• What to do
[A] In the RPA crash notes below, what was the result of swapping the C2075 with the M2090?
[B] Translate this sentence from the RPA crash notes below into Spanish: "Fixes crashes, but still get corrupt data."
[C] Continue the list of RPA crash ideas below from where it stops.

• Document section
------------
Ideas for RPA Crash
- verify VBIOS settings same as nvidia (yes)
- try without "setenv CUDA_DEVICE_WAITS_ON_EXCEPTION 1" (still fails)
- run crash_test.c at keeneland (fails there too)
- change bios settings as recommended by colfax (still fails)
- swap C2075 with M2090 (problem follows the M2090!)
- remove IB card (still fails)
- try random matrix data instead of fixed data (fails with random, works with fixed)
- run colfax memory test
- reduce power consumption with "nvidia-smi --perf-limit=P4" (also tried P9). (Fixes crashes, but still get corrupt data).
- try 1 gpu per node, to see if gpus are "fighting", or if cooling/power is a problem (still fails)
- look for particular set of gpus that fail
- switch to cudamemcpy in crash_test.c
- make matrix bigger in crash_test.c
- run crash_test.c on 1 gpu per node (still fails)
- compare suncat-gpu-test (doesn't fail) and suncat-gpu (fails):
- C2075 vs. M2090
- 7 vs. 8 gpus
- IB card
- cooling
- power cables? (c13 vs. c19)
- run nbody gpu test, as suggested by colfax (doesn't fail)
- read gpu temps (read out via ipmi: code fails with temp around 69C (lower than C2075 where nvidia-smi reports 88C))
- read rack temps (67-72 at inlet, 86-94 at outlet)
- run crash_test.py with P9 (no failures)
- run 32 gpu N-N with 3-gpus per node in exclusive mode (rack 1 still warm on the outputs: 88,88,92 (top to bottom on the front panel). Still saw nan's in dbgcrash_fast/try19.
- run with rack doors open, or change rack cooling behavior
- check that PyArgParseTuple types match between python/C
- cuda4
- check power
- small c version of crash_test.py
- look at ipmi errors on gpu24/26: nothing
- look in /var/log/messages for errors from driver
- security scans
- run gpu hardware tests (with colfax software?)
------------
• Data segment
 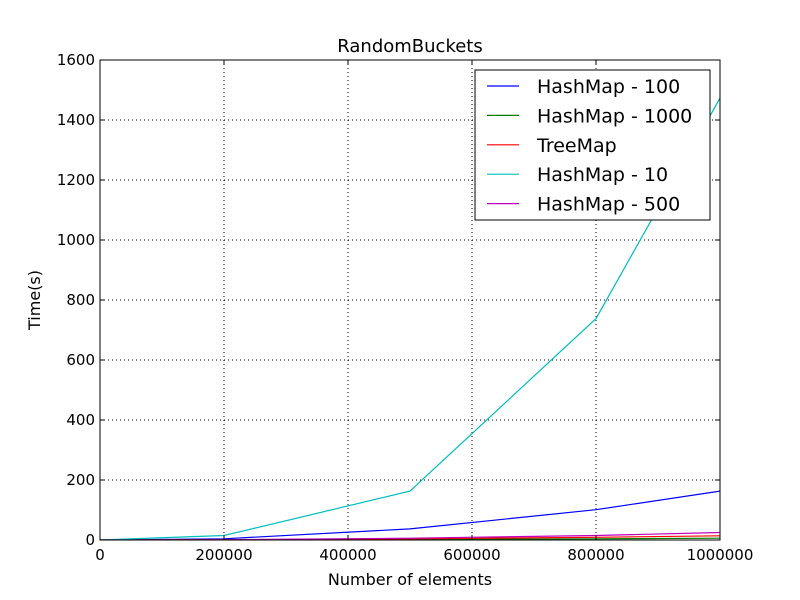 I want to click on legend-label: HashMap - 10, so click(x=602, y=175).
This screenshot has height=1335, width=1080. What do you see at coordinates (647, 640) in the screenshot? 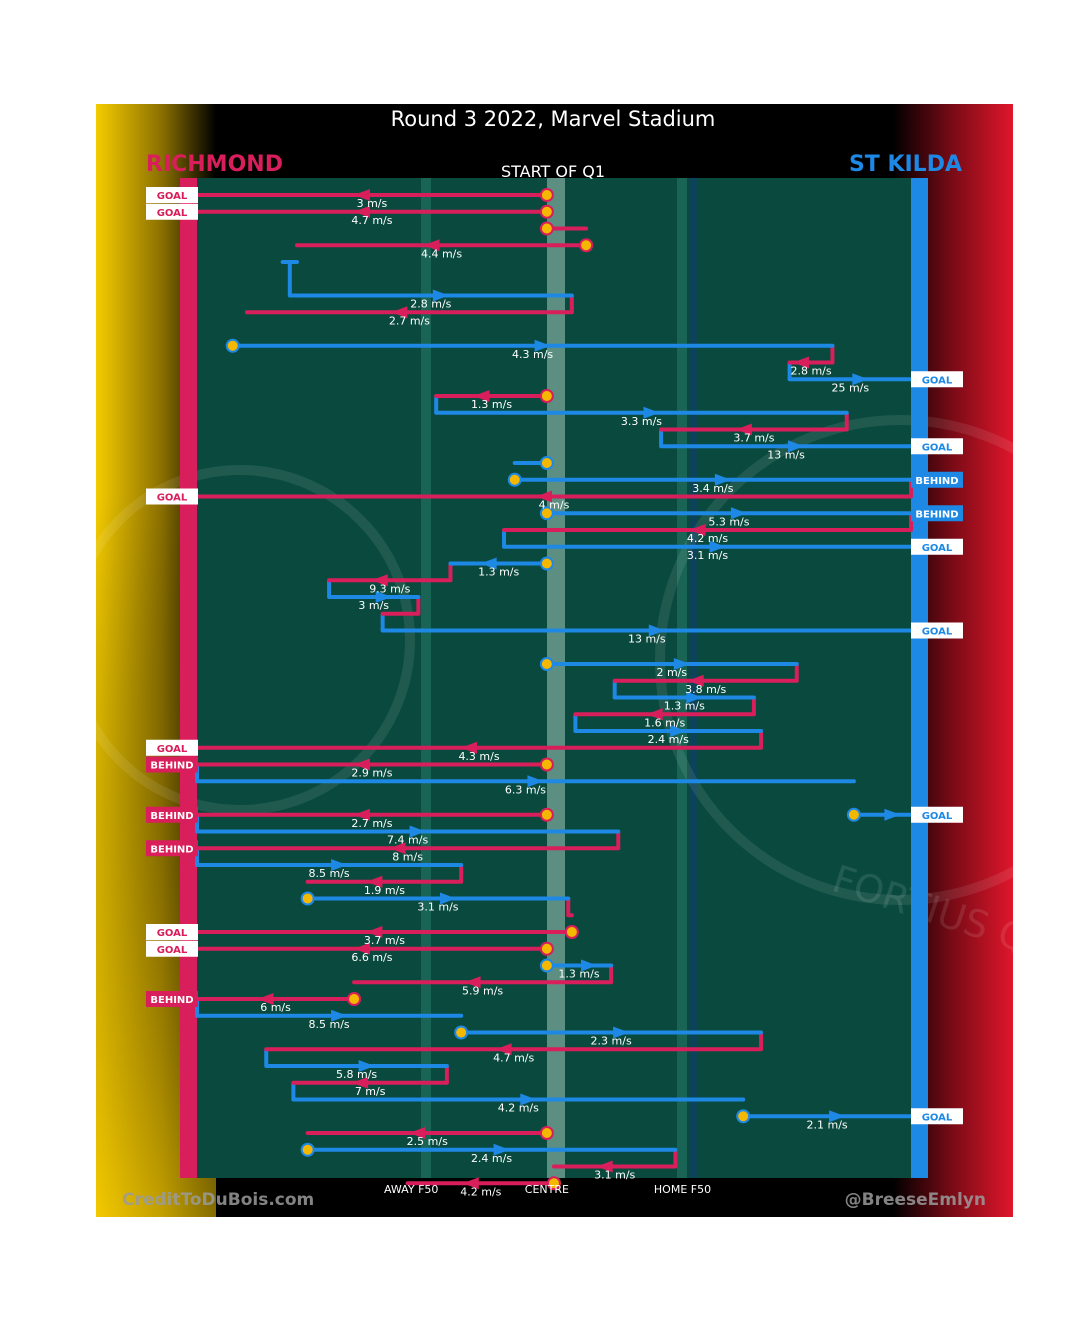
I see `speed-label-24: 13 m/s` at bounding box center [647, 640].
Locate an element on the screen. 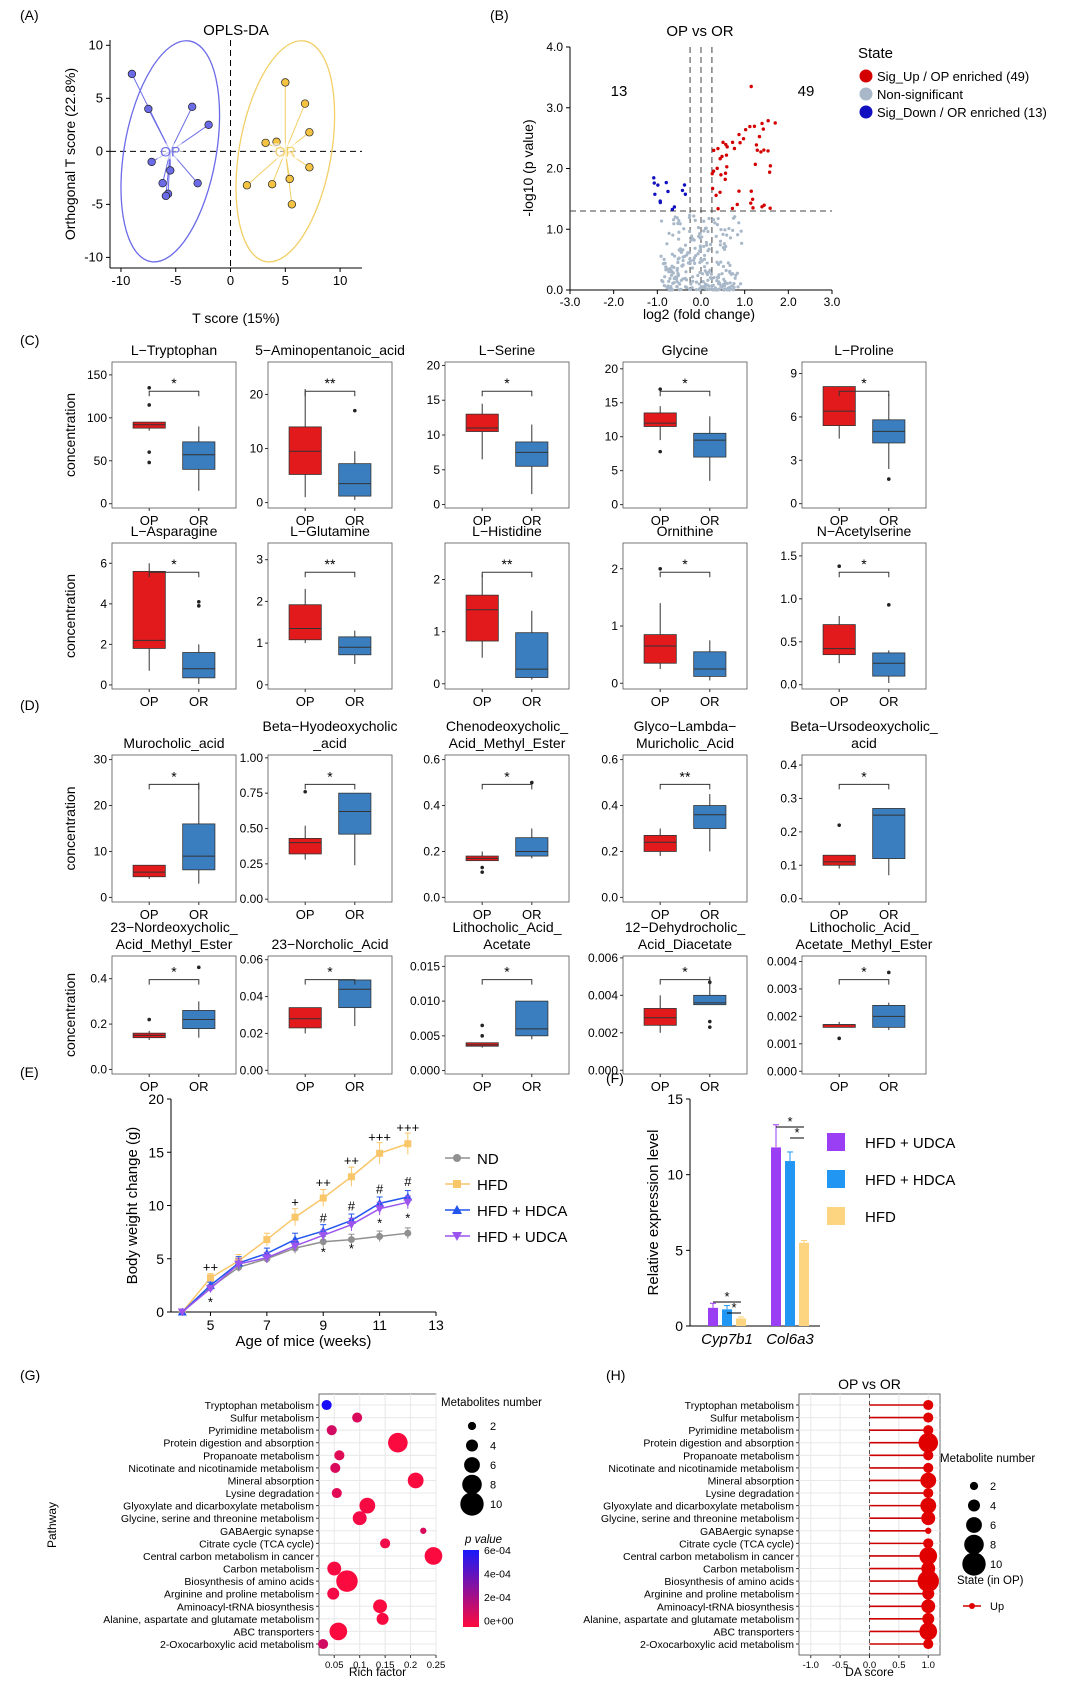 The image size is (1080, 1682). y-tick-label: 0.04 is located at coordinates (252, 997).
------------
• Answers for this exercise
[A] The problem followed the M2090.

[B] Corrige los fallos, pero se siguen obteniendo datos corruptos.

[C]
- gcc instead of icc
- small file crash (yes, crashed after 2 days)
- keeneland (saw 1 nan failure and 1 kernel launch failure)
- simple gemm test crash
- does it crash on 1 node? (yes on suncat-gpu 4 cores (gpu20, and gpu26), but not on suncat-gpu-test)
- mpi errors?
- try magma GEMM (still crashes)
- eliminate IB fork warning (still crashes)
- race condition between cublasDestroy/cublasCreate? (no, happens after first create)
- study with valgrind (dbgcrash_fast/try11,13,14 show some uninitialized data in mpisum)
- study with cuda-memcheck (see dbgcrash_fast/try12) looks clean for the 32-node job, even when the data gets messed up (see many warnings about python numerical overflows, indicating failure has occurred)
- understand imprecise exceptions
- run @nvidia with 8*M2090, Tyan motherboard, and cuda 5.0 (works!)
- hardware problem (check for common node, too many jobs in the logfiles)
- read the code: cudamemcpy memory overrun?
- discontiguous numpy array? (put in asserts)
- did get a memory error when running racecheck
- no errors from cuda-memcheck heap check
- read code to look for race conditions in cukernels.cu (even though problem existed before the addition of those kernels)
- ran cuda-memcheck racecheck: only saw errors from cublas
- check ecc enabled. looked with "nvidia-smi -q"
Ecc Mode
Current : Enabled
Pending : Enabled
...